**Task prompt:**
Write out the rows from the start through the line containing "will tap(692, 515)." as a numbered list, leaving out any blank lines.

══ Provided records

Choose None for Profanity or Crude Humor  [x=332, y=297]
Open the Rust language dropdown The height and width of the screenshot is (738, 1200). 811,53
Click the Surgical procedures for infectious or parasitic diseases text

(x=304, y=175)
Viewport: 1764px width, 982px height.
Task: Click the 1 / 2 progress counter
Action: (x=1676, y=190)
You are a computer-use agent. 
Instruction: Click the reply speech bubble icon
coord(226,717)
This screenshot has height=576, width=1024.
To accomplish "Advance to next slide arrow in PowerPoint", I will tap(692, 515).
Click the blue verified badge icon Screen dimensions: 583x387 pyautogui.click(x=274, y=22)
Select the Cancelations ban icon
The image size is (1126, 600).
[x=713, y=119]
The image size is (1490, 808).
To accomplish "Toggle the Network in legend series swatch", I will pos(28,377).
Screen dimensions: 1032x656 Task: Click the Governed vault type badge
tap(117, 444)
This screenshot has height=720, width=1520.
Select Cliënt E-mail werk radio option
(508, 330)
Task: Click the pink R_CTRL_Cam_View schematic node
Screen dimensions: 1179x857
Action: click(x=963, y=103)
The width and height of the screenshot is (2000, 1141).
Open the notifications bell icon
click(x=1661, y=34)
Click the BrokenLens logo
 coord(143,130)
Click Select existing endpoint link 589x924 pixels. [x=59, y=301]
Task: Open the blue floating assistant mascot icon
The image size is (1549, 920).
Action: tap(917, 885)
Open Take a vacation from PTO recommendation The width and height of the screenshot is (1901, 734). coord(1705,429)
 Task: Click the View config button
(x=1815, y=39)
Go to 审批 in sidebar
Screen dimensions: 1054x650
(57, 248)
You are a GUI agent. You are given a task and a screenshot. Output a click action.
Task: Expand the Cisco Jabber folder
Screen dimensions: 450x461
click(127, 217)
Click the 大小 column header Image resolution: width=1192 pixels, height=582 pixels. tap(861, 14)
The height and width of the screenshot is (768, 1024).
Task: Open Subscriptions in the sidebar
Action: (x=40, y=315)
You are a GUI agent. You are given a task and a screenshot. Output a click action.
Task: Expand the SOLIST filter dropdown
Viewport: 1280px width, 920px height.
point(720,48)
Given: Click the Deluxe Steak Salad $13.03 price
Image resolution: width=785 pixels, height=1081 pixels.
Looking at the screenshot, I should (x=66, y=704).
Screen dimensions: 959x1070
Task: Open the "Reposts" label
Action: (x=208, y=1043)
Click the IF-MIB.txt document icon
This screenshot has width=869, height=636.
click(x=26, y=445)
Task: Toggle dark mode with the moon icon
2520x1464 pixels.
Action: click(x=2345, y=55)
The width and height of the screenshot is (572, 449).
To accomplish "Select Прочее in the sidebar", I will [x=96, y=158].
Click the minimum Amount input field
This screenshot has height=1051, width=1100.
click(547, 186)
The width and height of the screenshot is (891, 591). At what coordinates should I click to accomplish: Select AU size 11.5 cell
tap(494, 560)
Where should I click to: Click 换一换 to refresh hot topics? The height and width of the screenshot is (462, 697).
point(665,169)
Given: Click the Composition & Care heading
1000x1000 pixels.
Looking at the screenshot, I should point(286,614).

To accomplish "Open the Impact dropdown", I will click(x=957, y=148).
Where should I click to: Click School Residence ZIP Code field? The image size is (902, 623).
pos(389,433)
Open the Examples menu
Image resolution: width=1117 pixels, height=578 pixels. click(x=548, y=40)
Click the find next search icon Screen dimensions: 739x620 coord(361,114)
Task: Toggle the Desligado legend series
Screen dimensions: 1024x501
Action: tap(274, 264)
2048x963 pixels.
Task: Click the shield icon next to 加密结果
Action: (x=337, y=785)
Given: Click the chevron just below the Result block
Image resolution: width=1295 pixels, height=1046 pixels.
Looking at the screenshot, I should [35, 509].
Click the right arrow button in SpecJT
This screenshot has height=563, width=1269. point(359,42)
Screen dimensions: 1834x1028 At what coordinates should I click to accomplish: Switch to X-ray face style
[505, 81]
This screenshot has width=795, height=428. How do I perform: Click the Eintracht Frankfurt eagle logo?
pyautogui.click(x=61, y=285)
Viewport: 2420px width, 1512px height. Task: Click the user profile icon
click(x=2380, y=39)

════

**The reply:**
1. Choose None for Profanity or Crude Humor  [x=332, y=297]
2. Open the Rust language dropdown The height and width of the screenshot is (738, 1200). 811,53
3. Click the Surgical procedures for infectious or parasitic diseases text
4. (x=304, y=175)
5. Viewport: 1764px width, 982px height.
6. Task: Click the 1 / 2 progress counter
7. Action: (x=1676, y=190)
8. You are a computer-use agent. 
9. Instruction: Click the reply speech bubble icon
10. coord(226,717)
11. This screenshot has height=576, width=1024.
12. To accomplish "Advance to next slide arrow in PowerPoint", I will tap(692, 515).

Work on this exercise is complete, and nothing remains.